A £350 million security operation is underway in Paris ahead of the Opening Ceremony of the 2024 Olympic Games amid threats from terrorist groups like Al-Qaeda and ISIS.
France’s largest peacetime deployment of forces in history was being finalised on Thursday, a day before festivities kick off on the River Seine.
Footage from the last 24 hours does not do justice to what is actually underway in the heart of the city.
A no-fly-zone has been declared across Greater Paris for any other aircraft.

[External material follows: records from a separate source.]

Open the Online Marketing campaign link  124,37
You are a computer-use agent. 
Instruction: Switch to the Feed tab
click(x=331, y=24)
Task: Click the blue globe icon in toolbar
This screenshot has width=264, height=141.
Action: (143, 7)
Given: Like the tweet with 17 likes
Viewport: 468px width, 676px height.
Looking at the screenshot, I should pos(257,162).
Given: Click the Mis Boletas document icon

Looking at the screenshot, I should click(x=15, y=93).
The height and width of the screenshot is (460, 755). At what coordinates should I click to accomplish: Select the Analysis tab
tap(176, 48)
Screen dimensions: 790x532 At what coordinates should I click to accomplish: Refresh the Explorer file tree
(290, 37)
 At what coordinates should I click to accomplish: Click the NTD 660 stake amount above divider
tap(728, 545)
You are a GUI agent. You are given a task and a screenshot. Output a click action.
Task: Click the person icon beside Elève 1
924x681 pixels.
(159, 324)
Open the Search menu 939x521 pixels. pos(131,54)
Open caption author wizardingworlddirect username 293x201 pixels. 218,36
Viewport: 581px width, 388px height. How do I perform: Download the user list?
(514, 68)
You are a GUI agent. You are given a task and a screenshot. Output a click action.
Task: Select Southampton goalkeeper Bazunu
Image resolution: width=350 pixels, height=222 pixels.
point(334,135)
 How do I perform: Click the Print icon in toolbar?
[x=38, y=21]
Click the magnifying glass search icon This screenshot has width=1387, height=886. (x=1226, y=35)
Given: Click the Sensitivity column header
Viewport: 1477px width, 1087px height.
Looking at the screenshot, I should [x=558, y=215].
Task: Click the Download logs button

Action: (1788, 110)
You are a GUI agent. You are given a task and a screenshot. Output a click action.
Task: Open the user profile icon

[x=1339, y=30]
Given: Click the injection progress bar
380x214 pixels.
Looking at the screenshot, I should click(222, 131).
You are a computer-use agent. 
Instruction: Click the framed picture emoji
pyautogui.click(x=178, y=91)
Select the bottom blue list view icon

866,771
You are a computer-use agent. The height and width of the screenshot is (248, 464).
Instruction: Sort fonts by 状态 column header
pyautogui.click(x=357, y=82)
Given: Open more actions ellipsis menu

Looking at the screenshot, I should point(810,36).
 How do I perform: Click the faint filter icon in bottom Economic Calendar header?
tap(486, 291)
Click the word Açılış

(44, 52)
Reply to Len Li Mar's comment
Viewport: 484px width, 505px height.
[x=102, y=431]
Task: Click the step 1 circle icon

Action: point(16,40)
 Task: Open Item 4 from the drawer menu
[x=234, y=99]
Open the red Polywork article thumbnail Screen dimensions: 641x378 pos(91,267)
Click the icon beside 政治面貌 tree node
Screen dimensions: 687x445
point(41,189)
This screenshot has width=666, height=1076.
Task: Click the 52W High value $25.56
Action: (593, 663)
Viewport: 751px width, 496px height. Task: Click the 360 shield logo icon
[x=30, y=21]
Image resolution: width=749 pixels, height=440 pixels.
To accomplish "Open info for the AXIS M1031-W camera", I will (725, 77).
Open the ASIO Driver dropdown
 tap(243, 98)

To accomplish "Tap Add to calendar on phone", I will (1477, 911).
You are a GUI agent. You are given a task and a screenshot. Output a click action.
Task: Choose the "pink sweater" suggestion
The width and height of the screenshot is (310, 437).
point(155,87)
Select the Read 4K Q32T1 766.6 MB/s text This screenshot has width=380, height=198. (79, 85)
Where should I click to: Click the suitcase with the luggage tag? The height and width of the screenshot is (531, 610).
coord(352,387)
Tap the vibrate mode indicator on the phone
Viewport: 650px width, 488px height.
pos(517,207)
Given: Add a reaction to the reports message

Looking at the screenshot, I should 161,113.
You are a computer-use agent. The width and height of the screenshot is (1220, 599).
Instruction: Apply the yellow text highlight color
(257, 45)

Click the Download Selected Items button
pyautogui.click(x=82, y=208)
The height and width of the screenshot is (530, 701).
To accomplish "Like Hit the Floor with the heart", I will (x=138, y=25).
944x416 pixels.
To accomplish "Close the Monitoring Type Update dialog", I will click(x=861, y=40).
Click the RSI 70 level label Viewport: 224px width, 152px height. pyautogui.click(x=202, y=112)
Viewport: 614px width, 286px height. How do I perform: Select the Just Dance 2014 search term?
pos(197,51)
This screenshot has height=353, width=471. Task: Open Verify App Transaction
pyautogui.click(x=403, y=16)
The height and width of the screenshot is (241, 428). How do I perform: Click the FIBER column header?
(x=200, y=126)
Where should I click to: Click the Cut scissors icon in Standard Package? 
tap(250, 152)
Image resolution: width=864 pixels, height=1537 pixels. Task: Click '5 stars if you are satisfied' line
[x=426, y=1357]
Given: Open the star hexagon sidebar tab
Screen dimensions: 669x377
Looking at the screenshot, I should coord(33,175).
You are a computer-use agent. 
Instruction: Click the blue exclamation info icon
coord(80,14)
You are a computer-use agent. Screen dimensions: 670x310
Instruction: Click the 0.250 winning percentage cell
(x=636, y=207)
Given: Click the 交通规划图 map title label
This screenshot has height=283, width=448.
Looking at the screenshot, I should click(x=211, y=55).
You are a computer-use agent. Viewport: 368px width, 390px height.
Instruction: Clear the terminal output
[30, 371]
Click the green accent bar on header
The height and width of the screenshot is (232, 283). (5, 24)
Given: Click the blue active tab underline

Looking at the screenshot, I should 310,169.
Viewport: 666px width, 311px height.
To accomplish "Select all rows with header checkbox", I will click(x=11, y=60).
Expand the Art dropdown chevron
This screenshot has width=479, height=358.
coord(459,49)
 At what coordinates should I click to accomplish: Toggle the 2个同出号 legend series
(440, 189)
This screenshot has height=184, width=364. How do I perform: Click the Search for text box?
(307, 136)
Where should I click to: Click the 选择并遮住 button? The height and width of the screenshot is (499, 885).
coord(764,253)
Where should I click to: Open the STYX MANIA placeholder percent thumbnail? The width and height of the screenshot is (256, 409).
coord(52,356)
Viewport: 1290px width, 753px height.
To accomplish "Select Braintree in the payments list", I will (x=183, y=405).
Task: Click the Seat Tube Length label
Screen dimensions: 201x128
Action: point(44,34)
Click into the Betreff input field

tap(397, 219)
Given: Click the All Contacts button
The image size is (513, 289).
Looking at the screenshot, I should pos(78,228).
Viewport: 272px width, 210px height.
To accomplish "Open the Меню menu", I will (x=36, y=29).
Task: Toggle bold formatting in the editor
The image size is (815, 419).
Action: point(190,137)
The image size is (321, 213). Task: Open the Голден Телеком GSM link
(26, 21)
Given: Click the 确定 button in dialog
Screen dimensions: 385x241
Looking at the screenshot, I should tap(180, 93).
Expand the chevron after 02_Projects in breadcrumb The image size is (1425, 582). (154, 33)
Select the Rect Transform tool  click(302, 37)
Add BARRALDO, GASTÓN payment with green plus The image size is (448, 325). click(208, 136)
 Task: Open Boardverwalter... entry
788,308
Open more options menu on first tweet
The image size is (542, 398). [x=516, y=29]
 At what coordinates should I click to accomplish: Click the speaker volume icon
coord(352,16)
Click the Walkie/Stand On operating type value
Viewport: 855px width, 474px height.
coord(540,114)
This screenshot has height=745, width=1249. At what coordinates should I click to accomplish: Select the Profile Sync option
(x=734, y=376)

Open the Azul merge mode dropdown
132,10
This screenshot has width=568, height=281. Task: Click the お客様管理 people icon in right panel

Mobile weapons systems that are in place include 12 Crotale New Generation short-range air defence missile units.
Developed in France, the Crotale NG system is specifically designed to guard sites from airborne threats.
Missiles have a range of around seven miles, and can travel at Mach 3.5, which is three-and-a-half times the speed of sound.
Commanders at Avord, France’s second biggest Airforce base, south of Paris, will coordinate the so-called ‘air protection bubble’.
It will also include four Airborne Warning & Control System aircraft focused on air policing.
There are up to 75,000 police, soldiers and hired guards on patrol in the capital at any one time, including SAS-style units, focused on terrorist threats.
All are ready to protect athletes as they progress down the River Seine on Friday evening, in front of some 350,000 spectators.
The elite GIGN, the National Gendarmerie Intervention Group, is also on standby, providing everything from rooftop snipers to helicopter-borne rapid intervention teams.
Early on Thursday morning, teams of divers could be seen sweeping the Seine for explosives, while drones and a police surveillance helicopter whirred above them.
De-mining teams including sniffer dogs were also spotted searching the quays of the Seine, and nearby streets.
‘We are focused and we are ready,’ said General Lionel Catar, one of the military planners at the Olympics.
Catar was echoing a similar statement from French president Emmanuel Macron.
A week ahead of the event, metro stations were shut. Barriers were erected along the banks of the Seine, closing off Notre Dame and the Eiffel Tower, along other major landmarks.
This all comes hand in hand with an elaborate mapping system of a ‘red zone’ and a ‘grey zone’, which required QR codes to allow entry.